LHCb FlavorTagging Trainer
Prototypes for FlavourTagging reoptimization scripts
Usage
Currently, only the crossval_training.py
and xgboost_training.py
are
actively developed. Each script uses configuration data from the configs/
directory.
Cut Selection and Bootstrapped Crossvalidation
Given a set of cut-parameters (defined in a tagger-specific config), the hyperparameters need to be validated to prevent overtraining.
This can be done with the crossval_training.py
script, e.g. like
./crossval_training.py -c configs/someconfig.json -p roc_curve_plot.pdf
which will read the given configuration, print out average mistag power values and plot the average roc curve, obtained in the bootstrapping step.
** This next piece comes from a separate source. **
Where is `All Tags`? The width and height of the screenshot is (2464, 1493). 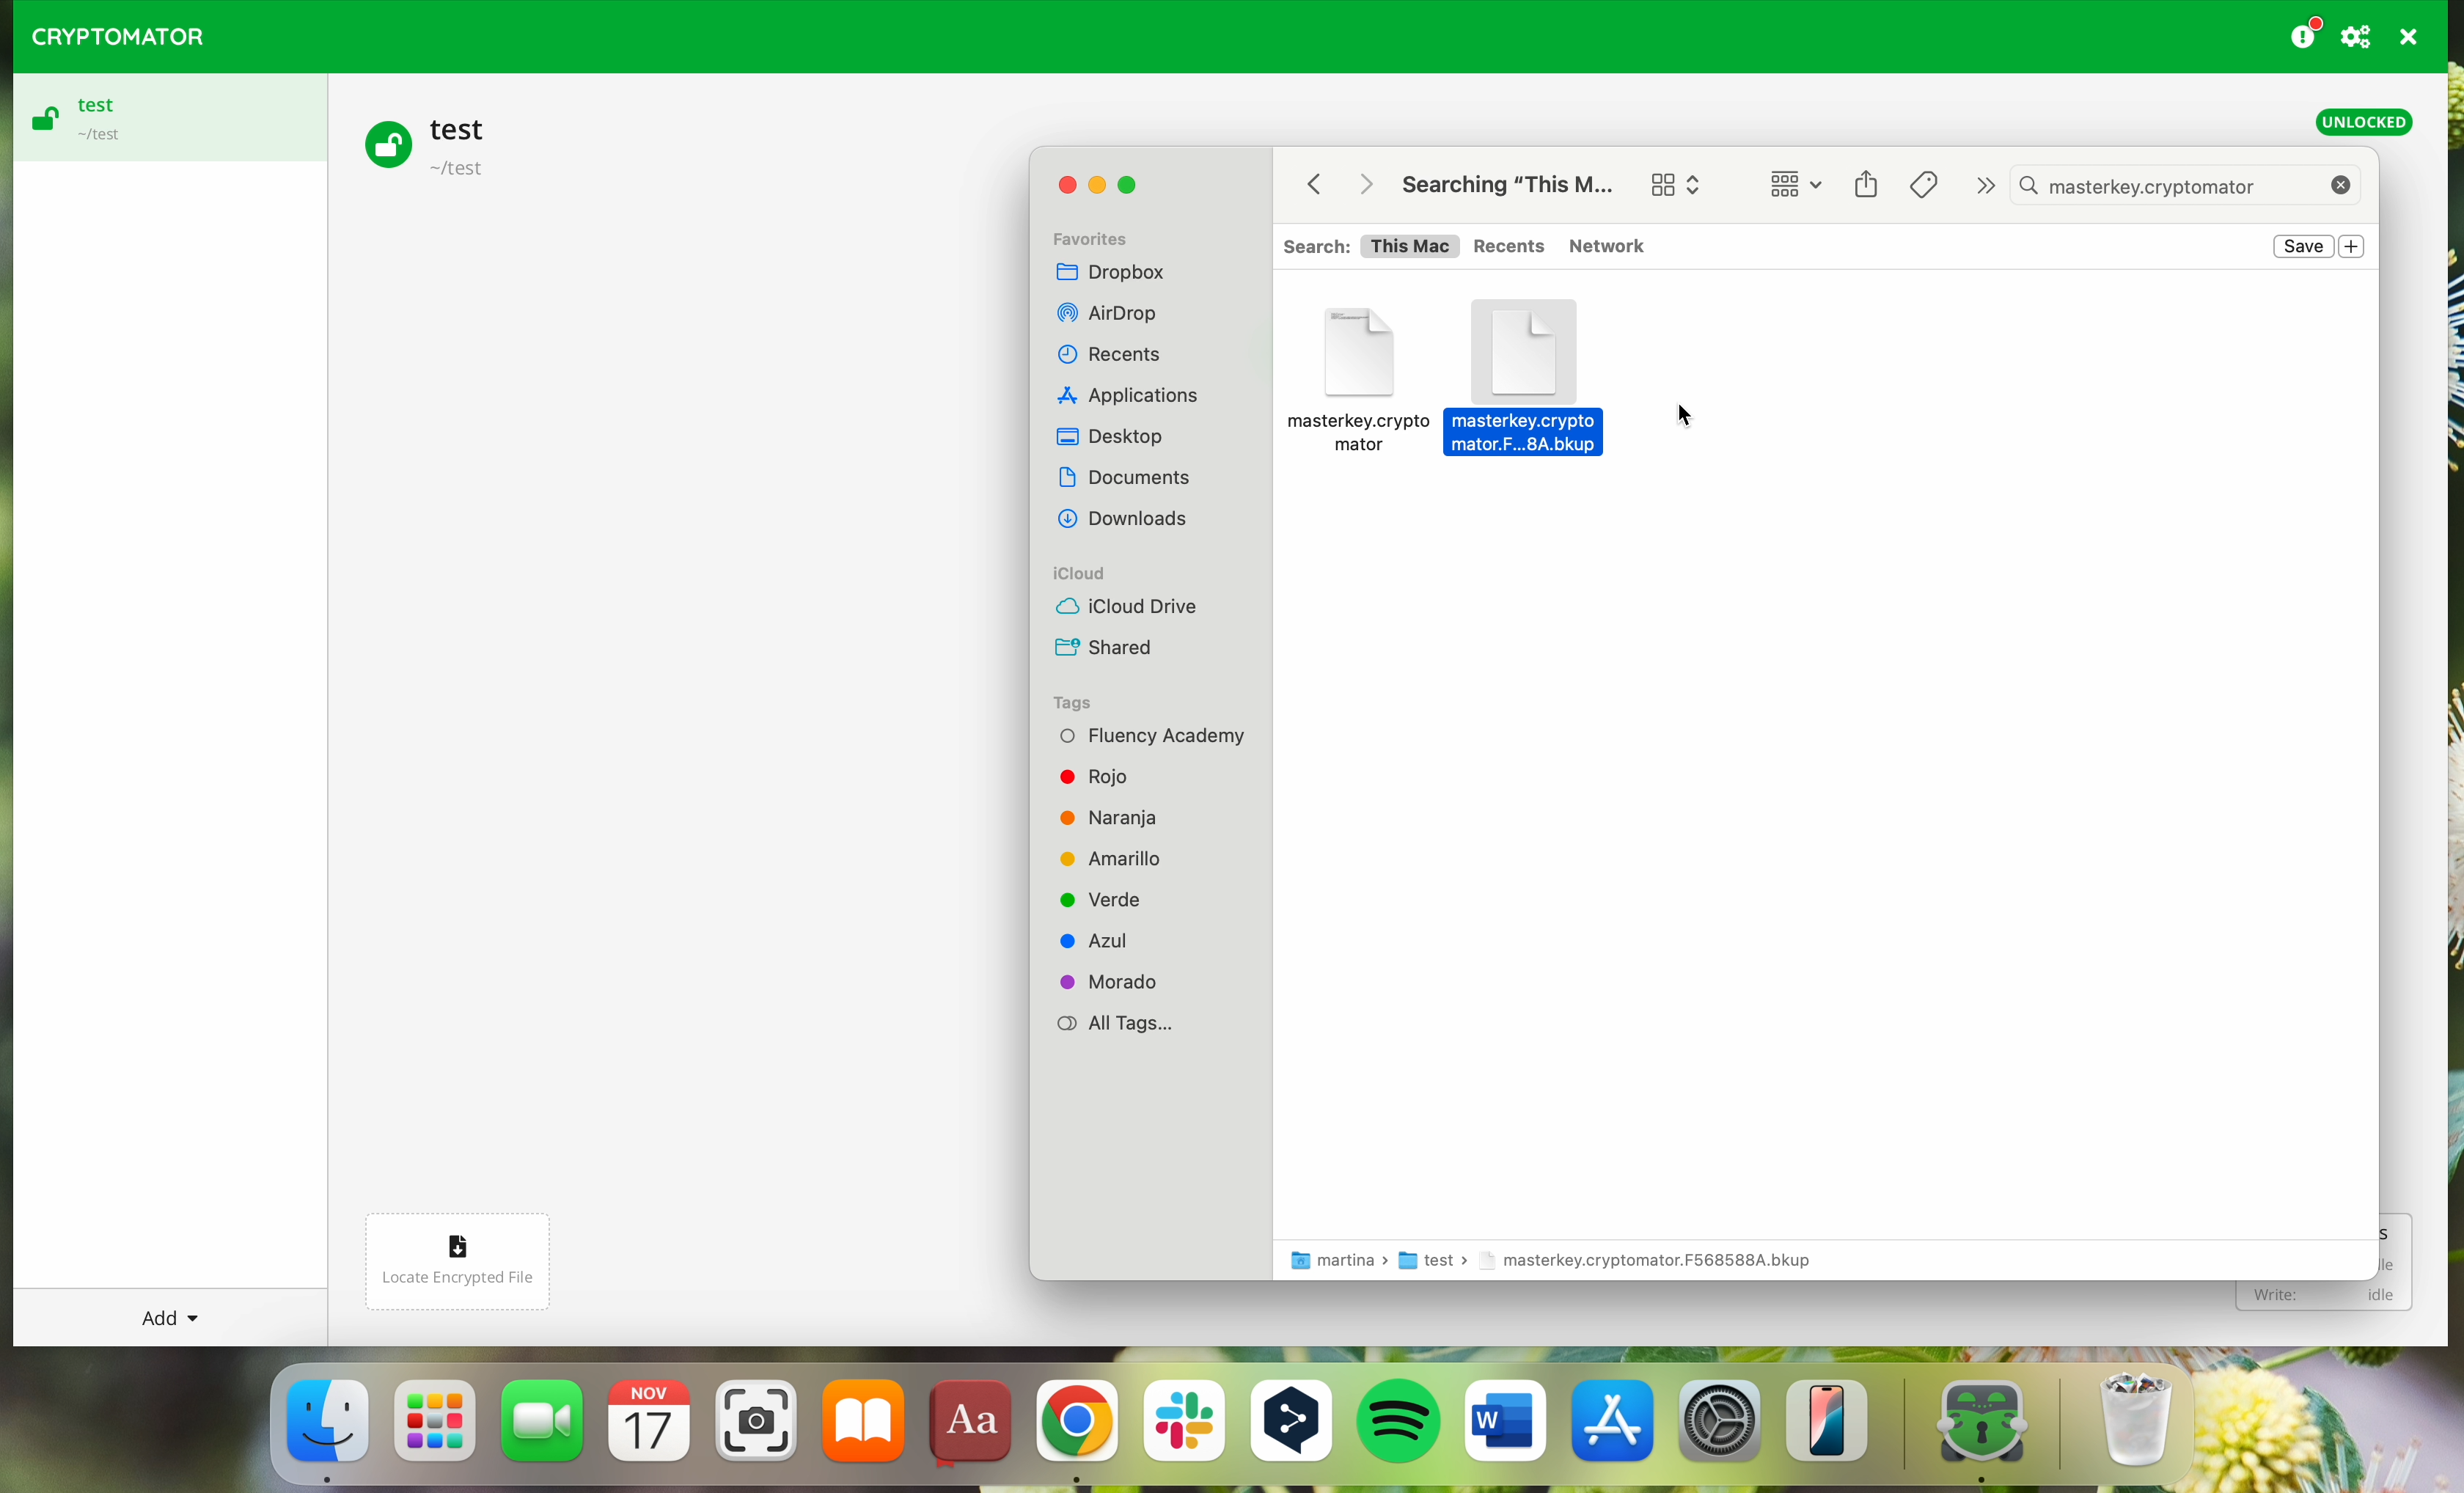
All Tags is located at coordinates (1120, 1025).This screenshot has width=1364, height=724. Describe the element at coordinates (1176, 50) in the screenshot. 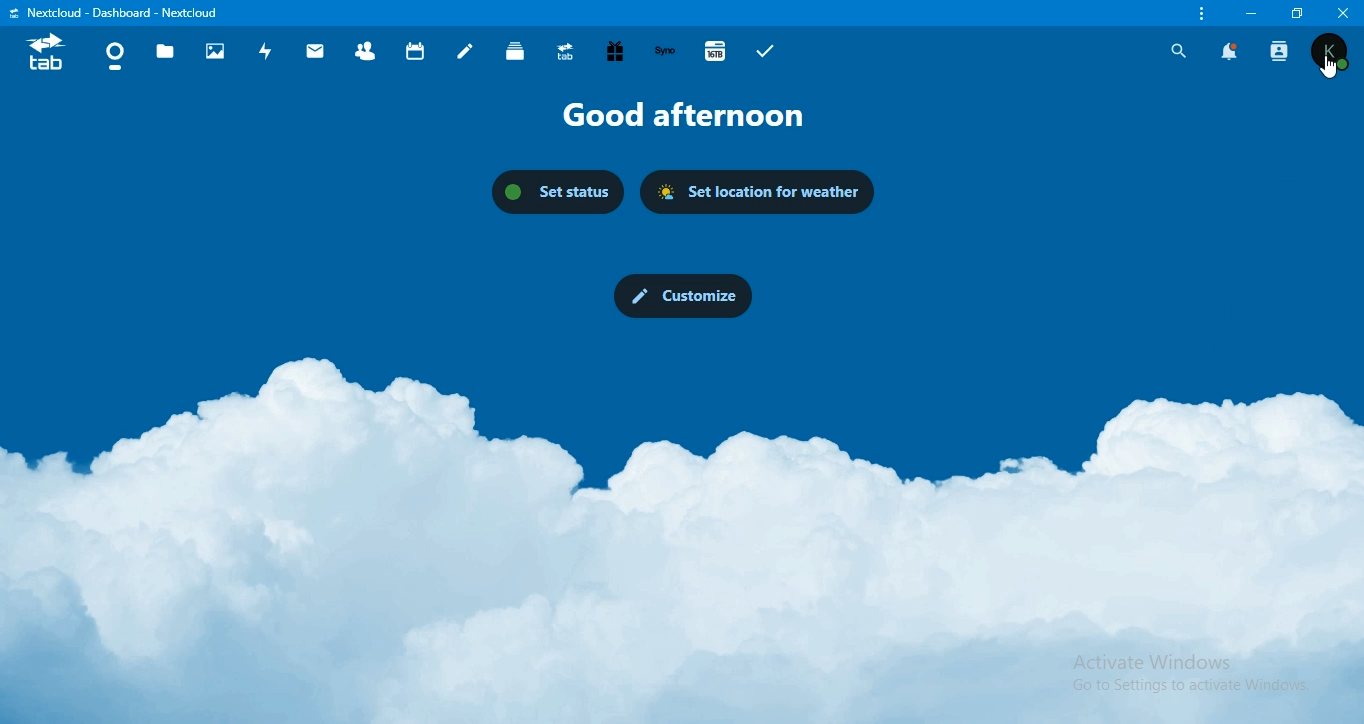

To speed up the read-in and selection step, the script is able to either write the selected tuple to disk (and only printout average tagging power values) via
./crossval_training.py -c config.json -o selected_tuple.root
or read a preselected file via
./crossval_training.py -c config.json -i selected_tuple.root -p plot.pdf
Training XGBoost for production
After the hyperparameters have been verified, a XGBoost model can be trained
with the xgboost_training.py
script. It will read files obtained in the
previous step (i.e. selected_tuple.root), train a XGBoost classifier with the
hyperparameters given in the configuration, calculate the per-event tagging
power and write out the trained model.
./xgboost_training.py -c config.json -i selected_tuple.root -o predicted_tuple.root -s xboost_model.model
Calibration
The best choice is to use the EPM here.
Running on lxplus
I strongly recommend setting up an isolated, clean python environment using Anaconda (miniconda), therefore download conda via
wget https://repo.continuum.io/miniconda/Miniconda2-latest-Linux-x86_64.sh
and install it with
bash Miniconda2-latest-Linux-x86_64.sh
this will create a virtual environment with its own python version in
~/miniconda2
.
To provide a recent version of gcc
and ROOT which will work with the new
environment run
SetupProject ROOT 6.06.06
and finally install the python dependencies via
~/miniconda2/bin/pip install numpy
~/miniconda2/bin/pip install pandas root-numpy root-pandas matplotlib sklearn xgboost tqdm
Once, all the dependencies are installed, you can start jupyter
jupyter notebook --port 61337 --no-browser
where --port
is any free port. If the port is already in use, jupyter will
automatically use the next free one.
To access the notebook from your desktop, just forward a local port to the
remote port on lxplus. You need to make sure that you are referencing the same
lxplus instance (e.g. define Host lxplus042.cern.ch
for your lxplus part of
~/.ssh/config
).
ssh -N -f -L "8888:[::1]:61337" lxplus
will then forward your local port 8888 to the remote notebook. Just open the browser and visit localhost:8888.